In the 12 months since Louisiana saw its first COVID case treatment has come a long way and many of the treatments that dominated headlines in the early days have been found ineffective, and even harmful.

Ochsner LSU Health Shreveport Chief of Hospital Medicine Dr. Mike Sewell said the current case fatality rate is far lower than it was this time last year when, according to one study last year, it was as high as four percent in New Orleans. He estimated we’re closer to one in one thousand cases.

Sewell said that number began to drop substantially in early fall once enough data was compiled to provide consistently effective treatment. He said early on there was little to no data and knowledge about how COVID impacted your body and research later showed many of the early treatments, such as extensive ventilator use, were ineffective.

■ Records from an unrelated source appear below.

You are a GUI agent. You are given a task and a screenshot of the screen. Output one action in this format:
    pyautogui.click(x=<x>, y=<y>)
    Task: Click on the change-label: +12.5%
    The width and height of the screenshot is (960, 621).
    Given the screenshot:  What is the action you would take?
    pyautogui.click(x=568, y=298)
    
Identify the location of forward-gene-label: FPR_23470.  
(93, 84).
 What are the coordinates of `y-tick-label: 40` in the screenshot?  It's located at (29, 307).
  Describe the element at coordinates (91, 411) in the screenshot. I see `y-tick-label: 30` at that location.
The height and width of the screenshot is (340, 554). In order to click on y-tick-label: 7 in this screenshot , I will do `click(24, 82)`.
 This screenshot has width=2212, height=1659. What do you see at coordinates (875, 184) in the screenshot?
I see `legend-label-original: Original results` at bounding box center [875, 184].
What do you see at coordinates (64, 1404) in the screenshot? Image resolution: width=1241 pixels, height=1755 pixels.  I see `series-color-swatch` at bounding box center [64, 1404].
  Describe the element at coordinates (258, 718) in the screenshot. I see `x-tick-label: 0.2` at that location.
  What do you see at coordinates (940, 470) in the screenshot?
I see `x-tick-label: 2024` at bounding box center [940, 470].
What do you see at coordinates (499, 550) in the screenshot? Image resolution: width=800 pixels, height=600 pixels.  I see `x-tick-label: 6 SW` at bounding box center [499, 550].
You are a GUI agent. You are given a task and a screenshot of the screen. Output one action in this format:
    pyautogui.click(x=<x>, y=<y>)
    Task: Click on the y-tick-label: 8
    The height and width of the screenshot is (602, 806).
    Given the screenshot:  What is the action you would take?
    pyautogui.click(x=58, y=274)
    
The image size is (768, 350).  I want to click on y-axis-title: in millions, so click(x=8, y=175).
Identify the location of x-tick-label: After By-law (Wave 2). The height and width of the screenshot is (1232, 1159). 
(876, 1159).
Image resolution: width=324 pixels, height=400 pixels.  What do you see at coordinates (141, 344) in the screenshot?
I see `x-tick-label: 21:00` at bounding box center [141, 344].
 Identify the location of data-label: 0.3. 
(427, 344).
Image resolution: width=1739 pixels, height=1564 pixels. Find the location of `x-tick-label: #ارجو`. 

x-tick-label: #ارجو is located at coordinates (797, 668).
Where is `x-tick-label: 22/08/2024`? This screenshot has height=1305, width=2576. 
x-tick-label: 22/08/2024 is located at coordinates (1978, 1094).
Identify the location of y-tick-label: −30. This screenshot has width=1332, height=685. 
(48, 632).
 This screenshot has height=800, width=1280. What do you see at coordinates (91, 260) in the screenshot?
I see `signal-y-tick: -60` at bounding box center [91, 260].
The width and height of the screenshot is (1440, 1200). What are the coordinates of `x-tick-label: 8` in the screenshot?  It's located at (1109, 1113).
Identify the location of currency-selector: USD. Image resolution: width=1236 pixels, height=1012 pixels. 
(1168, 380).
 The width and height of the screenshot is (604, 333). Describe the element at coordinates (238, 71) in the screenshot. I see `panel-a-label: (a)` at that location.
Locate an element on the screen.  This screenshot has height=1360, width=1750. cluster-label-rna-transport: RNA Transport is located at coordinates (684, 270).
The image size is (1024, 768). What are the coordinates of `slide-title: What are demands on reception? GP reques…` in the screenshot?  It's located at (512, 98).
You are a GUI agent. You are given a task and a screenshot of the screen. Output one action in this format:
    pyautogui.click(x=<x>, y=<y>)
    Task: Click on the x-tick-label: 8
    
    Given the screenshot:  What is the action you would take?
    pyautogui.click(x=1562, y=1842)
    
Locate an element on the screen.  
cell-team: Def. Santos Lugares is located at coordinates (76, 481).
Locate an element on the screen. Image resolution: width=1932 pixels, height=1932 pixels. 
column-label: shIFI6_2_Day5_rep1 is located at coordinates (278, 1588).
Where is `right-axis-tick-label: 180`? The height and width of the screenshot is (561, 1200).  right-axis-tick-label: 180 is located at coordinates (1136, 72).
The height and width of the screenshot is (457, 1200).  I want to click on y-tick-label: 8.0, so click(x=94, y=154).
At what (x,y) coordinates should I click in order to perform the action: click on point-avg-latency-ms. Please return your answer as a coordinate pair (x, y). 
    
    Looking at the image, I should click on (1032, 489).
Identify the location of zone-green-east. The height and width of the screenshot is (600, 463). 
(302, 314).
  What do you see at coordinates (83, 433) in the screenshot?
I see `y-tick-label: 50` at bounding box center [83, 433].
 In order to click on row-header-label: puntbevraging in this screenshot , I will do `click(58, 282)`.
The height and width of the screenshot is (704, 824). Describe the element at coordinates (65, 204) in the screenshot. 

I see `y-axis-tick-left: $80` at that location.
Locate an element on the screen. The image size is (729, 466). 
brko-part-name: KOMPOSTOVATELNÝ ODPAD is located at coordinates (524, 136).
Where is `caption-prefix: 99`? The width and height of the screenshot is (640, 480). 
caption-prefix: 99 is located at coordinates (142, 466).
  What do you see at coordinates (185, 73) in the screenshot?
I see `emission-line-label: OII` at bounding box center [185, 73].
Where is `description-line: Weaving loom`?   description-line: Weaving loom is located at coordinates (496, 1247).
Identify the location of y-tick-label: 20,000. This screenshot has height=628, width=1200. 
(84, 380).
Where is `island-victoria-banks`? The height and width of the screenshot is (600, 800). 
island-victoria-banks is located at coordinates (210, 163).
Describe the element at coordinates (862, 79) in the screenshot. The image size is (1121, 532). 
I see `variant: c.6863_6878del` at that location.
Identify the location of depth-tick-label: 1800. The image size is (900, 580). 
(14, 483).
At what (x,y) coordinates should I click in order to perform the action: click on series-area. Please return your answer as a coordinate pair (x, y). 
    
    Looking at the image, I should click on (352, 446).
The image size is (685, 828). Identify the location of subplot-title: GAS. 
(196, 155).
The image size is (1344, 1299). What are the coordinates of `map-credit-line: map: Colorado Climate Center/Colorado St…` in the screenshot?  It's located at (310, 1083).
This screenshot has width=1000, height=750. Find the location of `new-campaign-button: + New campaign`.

Sewell said some widely used treatments were even harmful.

“Now we are less likely to put people on ventilators, more likely to use alternative methods like high flow oxygen, proning, we’re using drugs like Remdesivir, an anti-viral, and Dexamethasone, which is a steroid,” said Sewell. He said other abandoned treatments for severe cases include convalescent plasma and hydroxychloroquine.

Another big change involves treating high-risk individuals early in their infection with monoclonal antibodies.

“Those patients that are mild, we can give them infusion therapies and it prevents them from progressing,” said Sewell.

The Louisiana Department of Health reports 9,769 COVID-19 deaths in the state since the start of the pandemic.